Luci Ellis: Innovation and dynamism in the post-pandemic world

Speech by Ms Luci Ellis, Assistant Governor (Economic) of the Reserve Bank of Australia, to the Committee for the Economic Development of Australia, webinar, 18 November 2021.

The views expressed in this speech are those of the speaker and not the view of the BIS.

Central bank speech  | 
19 November 2021

Thanks very much to the Committee for the Economic Development of Australia for the invitation to give this talk. I would very much have liked to be able to travel to Perth to do so in person, as was originally planned, but it was not to be. Our nation is opening up, but mindful of the ongoing health risks, this is taking place in stages. The remaining restrictions on travel remind us that the pandemic is not over. The world is still facing a major public health challenge. The transition from pandemic to endemic is not straightforward. Even so, we are far enough along that transition that it is worth asking what the post-pandemic future might look like, even if the answer is not yet clearly in view.

After any major global event such as this, it's natural to want things to go back to 'normal' – to restore everything to the way it was before.
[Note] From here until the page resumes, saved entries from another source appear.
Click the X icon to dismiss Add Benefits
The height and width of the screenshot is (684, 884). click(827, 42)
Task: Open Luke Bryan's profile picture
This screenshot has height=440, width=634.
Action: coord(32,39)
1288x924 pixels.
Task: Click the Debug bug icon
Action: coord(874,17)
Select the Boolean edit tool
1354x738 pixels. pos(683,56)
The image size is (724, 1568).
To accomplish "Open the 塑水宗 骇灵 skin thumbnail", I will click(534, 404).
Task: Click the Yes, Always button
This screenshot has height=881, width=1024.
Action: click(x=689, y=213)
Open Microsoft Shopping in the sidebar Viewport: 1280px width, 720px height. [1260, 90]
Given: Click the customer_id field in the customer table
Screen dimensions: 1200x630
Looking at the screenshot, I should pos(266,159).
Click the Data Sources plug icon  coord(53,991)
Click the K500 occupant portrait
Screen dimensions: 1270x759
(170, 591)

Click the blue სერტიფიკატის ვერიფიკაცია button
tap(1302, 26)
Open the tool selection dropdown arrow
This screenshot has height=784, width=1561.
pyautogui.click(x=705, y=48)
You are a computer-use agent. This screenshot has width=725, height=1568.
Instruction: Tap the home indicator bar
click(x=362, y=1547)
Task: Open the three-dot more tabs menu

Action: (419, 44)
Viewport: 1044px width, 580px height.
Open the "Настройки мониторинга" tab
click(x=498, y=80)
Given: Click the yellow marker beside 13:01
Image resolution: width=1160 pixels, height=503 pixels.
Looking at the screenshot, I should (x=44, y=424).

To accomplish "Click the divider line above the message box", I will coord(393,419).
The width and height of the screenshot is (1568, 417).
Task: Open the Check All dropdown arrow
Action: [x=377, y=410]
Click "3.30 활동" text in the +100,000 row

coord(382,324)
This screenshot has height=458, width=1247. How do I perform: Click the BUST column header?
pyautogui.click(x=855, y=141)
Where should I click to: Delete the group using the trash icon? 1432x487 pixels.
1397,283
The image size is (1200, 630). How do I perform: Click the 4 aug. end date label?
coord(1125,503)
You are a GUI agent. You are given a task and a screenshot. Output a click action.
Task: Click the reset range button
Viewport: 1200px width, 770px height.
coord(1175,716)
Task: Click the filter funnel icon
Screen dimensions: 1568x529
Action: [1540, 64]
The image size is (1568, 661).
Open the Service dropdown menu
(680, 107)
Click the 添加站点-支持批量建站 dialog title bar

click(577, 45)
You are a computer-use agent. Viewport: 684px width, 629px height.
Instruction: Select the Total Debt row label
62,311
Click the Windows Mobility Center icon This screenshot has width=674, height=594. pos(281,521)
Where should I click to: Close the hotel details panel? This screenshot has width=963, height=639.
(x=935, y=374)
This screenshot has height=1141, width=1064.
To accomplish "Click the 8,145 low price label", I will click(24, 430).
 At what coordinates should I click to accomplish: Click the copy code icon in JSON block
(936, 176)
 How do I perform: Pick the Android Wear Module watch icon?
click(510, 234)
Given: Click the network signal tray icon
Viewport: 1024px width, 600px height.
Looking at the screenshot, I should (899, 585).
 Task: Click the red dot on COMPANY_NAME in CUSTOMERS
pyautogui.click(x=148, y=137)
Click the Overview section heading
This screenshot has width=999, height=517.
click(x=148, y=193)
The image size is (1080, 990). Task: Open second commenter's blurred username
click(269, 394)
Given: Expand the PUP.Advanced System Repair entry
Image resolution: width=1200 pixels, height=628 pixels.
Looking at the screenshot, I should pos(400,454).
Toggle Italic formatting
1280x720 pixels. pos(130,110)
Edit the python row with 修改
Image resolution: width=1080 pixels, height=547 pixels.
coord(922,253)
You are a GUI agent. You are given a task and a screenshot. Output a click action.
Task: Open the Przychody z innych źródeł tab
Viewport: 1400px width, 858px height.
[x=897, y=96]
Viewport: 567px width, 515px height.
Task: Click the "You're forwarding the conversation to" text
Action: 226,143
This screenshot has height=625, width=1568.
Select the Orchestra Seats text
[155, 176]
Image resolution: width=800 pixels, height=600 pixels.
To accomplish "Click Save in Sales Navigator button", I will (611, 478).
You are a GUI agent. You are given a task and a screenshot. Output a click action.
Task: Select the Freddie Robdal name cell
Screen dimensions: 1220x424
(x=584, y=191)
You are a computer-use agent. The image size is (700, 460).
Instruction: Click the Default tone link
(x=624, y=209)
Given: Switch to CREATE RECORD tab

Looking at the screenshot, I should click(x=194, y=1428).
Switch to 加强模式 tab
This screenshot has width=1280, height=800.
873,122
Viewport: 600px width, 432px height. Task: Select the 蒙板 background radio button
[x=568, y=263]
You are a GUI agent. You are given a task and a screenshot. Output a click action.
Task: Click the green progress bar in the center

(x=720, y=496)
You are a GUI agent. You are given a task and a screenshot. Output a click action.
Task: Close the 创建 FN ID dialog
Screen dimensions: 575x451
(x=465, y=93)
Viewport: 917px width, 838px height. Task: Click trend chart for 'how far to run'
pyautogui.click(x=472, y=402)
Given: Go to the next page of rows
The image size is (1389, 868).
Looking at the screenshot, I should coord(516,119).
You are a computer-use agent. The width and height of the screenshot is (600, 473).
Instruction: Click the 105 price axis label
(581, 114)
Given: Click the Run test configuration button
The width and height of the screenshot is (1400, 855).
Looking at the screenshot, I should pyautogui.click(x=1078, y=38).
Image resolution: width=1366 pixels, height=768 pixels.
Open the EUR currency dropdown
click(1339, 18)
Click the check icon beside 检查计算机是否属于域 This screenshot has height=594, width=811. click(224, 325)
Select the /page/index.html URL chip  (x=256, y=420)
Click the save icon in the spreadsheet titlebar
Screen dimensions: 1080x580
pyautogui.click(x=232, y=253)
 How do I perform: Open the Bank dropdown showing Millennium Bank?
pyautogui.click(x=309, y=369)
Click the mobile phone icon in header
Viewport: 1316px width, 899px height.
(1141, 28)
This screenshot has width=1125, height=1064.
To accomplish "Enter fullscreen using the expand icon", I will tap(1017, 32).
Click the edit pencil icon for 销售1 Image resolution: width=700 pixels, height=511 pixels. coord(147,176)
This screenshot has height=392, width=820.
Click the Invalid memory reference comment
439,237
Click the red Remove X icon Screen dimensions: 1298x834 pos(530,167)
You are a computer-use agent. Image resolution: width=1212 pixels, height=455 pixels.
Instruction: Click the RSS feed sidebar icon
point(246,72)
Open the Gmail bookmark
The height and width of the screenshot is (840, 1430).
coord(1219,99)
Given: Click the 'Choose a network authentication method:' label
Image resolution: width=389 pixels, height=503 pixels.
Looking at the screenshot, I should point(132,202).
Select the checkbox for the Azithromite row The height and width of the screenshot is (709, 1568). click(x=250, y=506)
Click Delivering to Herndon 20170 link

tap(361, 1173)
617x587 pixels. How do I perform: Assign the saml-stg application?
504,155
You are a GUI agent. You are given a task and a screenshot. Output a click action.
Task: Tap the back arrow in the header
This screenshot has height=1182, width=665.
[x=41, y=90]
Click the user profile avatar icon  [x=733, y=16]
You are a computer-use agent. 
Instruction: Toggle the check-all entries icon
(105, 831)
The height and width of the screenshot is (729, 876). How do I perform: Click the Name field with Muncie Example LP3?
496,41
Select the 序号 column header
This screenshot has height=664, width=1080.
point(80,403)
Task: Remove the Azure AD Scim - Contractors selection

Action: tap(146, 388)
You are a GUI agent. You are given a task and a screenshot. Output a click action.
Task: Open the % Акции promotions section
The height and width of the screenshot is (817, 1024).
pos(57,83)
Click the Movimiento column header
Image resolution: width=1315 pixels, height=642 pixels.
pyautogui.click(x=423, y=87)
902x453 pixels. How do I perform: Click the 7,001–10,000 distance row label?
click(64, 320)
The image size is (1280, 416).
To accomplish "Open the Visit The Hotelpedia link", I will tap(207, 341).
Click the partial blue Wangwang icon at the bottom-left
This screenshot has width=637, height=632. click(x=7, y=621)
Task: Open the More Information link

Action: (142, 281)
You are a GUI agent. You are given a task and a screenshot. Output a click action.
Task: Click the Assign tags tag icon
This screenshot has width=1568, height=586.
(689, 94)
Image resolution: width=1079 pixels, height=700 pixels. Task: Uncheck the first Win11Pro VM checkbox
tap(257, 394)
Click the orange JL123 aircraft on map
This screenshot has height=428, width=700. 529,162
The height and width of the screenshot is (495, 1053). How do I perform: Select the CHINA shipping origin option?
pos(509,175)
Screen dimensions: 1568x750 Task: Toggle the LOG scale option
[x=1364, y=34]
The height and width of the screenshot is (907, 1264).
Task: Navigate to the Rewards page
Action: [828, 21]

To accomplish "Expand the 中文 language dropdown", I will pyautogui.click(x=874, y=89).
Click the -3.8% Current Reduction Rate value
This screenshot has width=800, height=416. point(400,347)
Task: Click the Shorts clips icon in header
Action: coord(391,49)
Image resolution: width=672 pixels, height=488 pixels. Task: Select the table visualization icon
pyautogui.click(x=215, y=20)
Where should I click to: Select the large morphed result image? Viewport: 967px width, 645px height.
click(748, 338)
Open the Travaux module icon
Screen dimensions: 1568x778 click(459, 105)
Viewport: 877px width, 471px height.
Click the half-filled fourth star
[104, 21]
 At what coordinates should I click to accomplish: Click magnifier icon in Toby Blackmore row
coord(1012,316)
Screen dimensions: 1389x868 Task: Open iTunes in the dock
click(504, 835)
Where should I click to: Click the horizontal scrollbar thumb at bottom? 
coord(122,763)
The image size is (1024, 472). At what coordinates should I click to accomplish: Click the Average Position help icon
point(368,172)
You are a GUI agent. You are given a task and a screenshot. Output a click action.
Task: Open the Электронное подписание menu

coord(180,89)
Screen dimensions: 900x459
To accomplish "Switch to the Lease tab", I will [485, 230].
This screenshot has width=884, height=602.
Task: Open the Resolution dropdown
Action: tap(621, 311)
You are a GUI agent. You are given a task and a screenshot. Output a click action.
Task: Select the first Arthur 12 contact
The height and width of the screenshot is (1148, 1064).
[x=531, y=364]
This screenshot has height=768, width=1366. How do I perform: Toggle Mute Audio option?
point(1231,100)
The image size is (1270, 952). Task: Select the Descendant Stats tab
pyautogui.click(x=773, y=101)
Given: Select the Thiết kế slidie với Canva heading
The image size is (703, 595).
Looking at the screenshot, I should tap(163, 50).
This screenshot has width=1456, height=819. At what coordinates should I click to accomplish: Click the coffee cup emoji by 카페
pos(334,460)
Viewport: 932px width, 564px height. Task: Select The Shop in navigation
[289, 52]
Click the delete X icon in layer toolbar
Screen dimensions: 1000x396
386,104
At the same time, there's a countervailing tendency to believe that nothing will ever be the same again. As is often the case, the truth is likely to be somewhere in the middle.

As I touched on in another talk earlier in the year, in the face of a big shock, people and organisations adapt (Ellis 2021). In some cases, adapting to events sets your future on a different path. This is the topic of my talk today – adaptation, innovation and dynamism, and how the experience of the pandemic might have changed things. This is a central question for the shape of the post-pandemic future. Dynamism – the drive to innovate, adapt and evolve – helps underpin a society's living standards.